LINGO ROCKET BLOG
Are we solving a math problem? Building a programming language? No, just having fun with Russian verbs.
Russian verbs could easily be the most-complained-about aspect of learning the language. Think about having six different forms of each verb in past, present, and future tenses. The good news is that once you figure out Russian conjunction pattern you will be able to use the verbs correctly.
Another good news is that Russian does not have a complicated verb tense system like English. There are only three tenses: Past, Present, and Future. That said, you will have to pay a thorough attention to Russian verbs of motion. It is not just “go” but also “carry”, “come”, “fly”, “swim”, “regularly go”, “go and come back”, “go around to several places” and many more.

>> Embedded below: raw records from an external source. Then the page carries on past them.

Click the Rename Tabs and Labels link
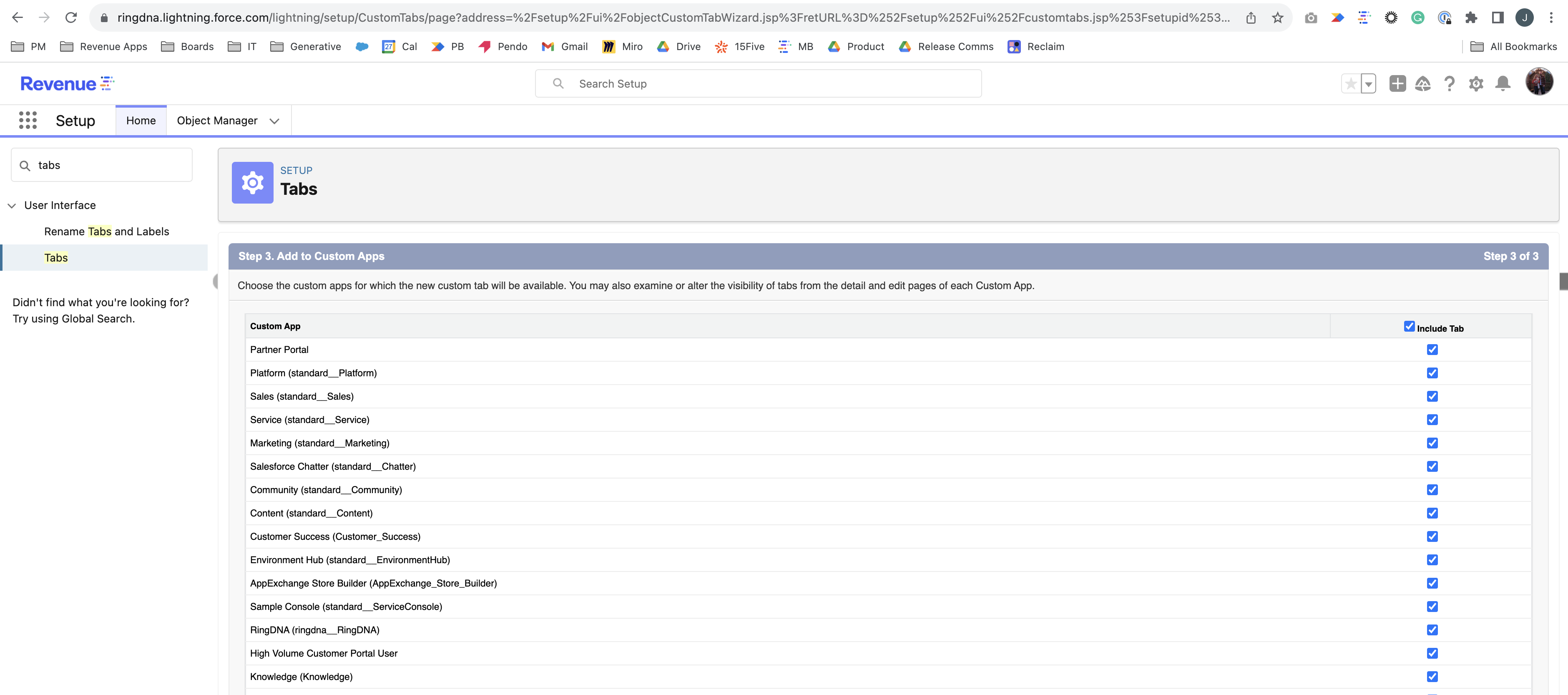The height and width of the screenshot is (695, 1568). pyautogui.click(x=106, y=232)
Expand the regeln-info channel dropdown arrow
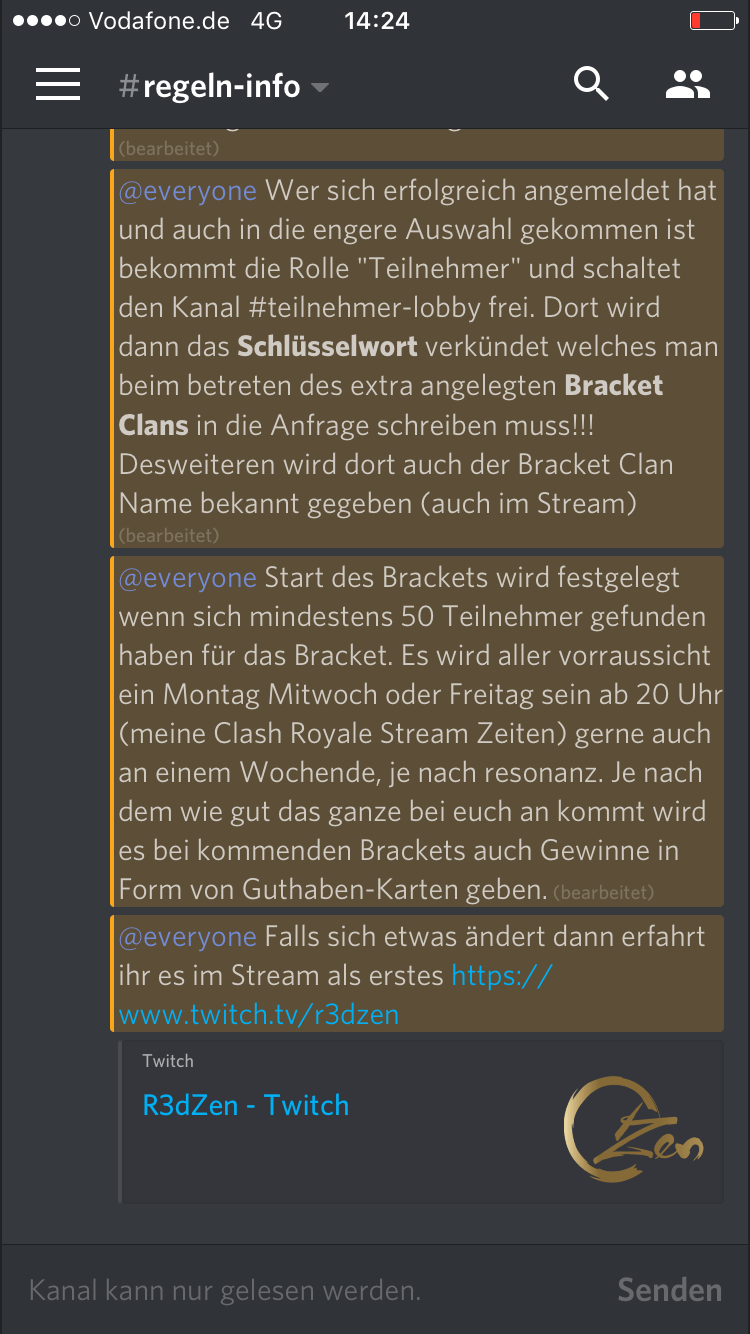 point(320,88)
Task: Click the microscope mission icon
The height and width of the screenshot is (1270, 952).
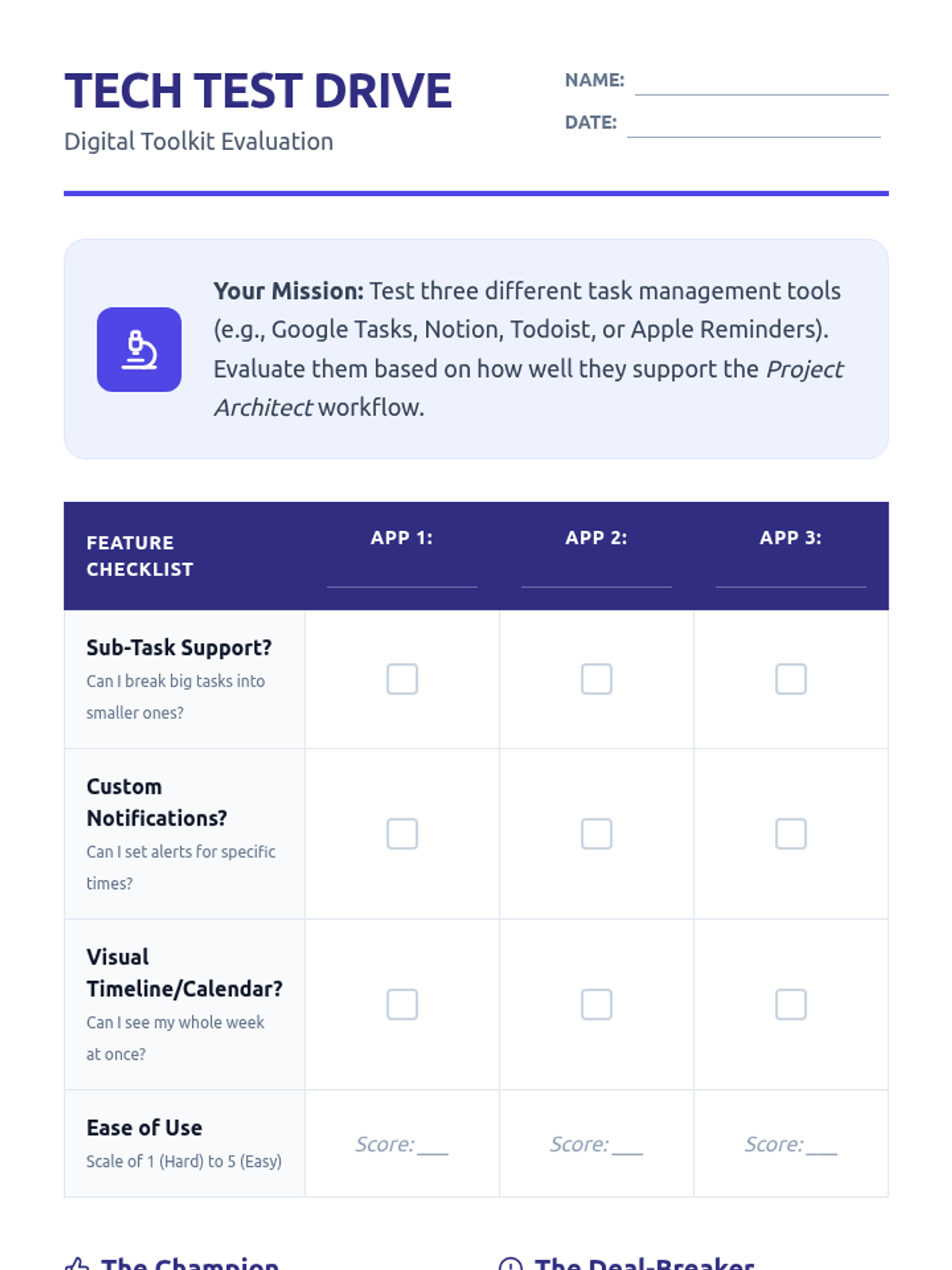Action: tap(139, 349)
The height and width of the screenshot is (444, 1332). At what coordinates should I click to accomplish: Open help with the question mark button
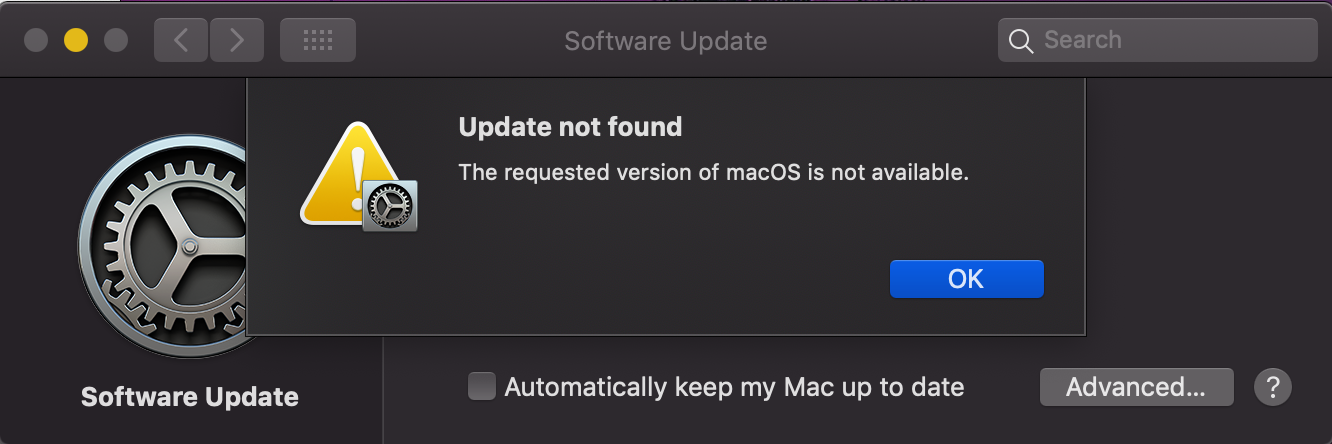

Another topic you will have to spend time on is verb aspect, which could be “perfective” or “imperfective.” Imperfective aspect is used for repeated or habitual actions or to indicate a single action in progress and therefore incomplete. E.g. “I work every day.” Perfective aspect is used for a single, completed action in the past or in the future. E.g. “I have finished this book.”
After teaching Russian for many years, I noticed that sometimes it’s worth to learn basic verbs by heart, then study the patterns of conjugation, and then just tackle perfective/imperfective verbs in pairs. Once you understand the conjugation patterns, you can get away with just learning the infinitives without breaking it all the way down to each conjugation for each aspect of the verb.